* PROMPT
Nothing but the lines from the one containing "You are a GUI" through the one containing "This screenshot has width=540, height=360.", both included, should be given again, each exactly as written below.

* EXCERPTED RECORDS
====================

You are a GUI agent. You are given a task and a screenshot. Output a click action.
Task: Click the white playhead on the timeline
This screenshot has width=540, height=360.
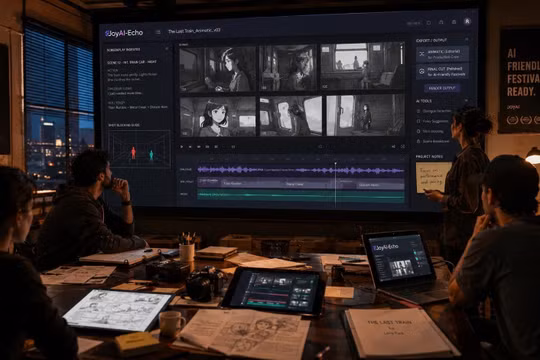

====================

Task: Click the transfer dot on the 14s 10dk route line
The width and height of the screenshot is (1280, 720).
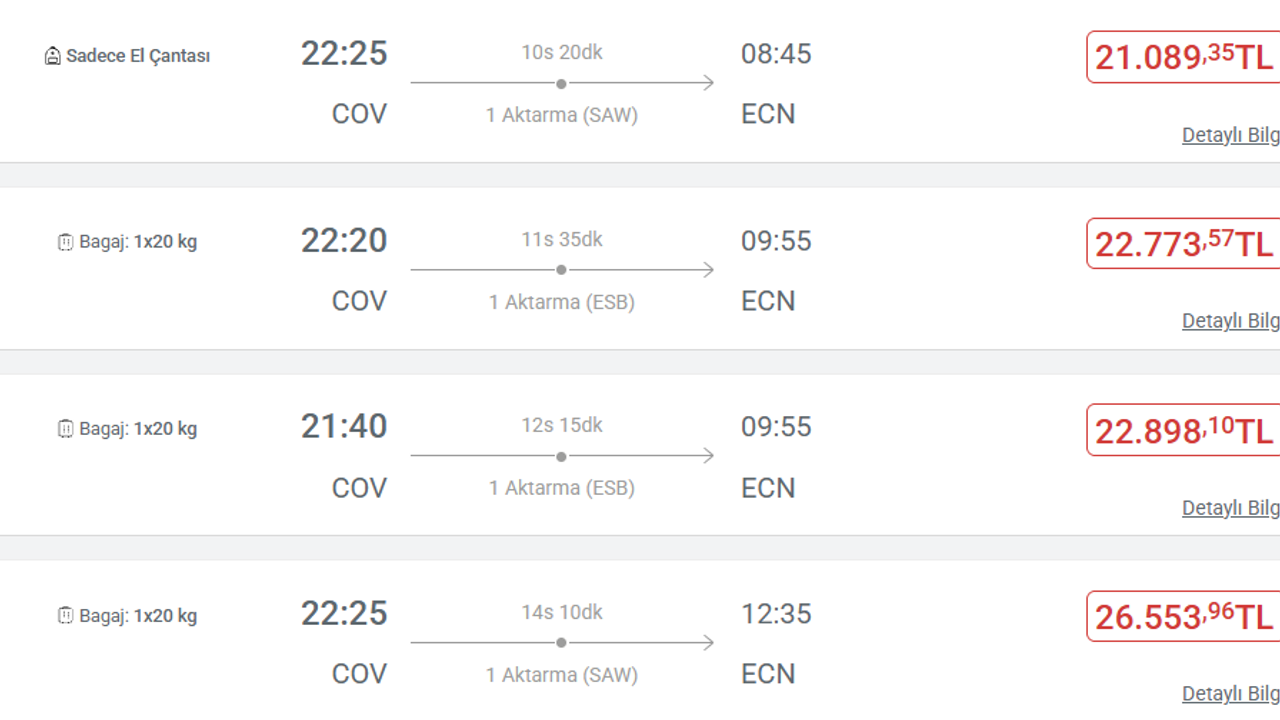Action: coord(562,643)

====================

* SOLUTION FOR THIS PROBLEM
You are a GUI agent. You are given a task and a screenshot. Output a click action.
Task: Click the white playhead on the timeline
This screenshot has width=540, height=360.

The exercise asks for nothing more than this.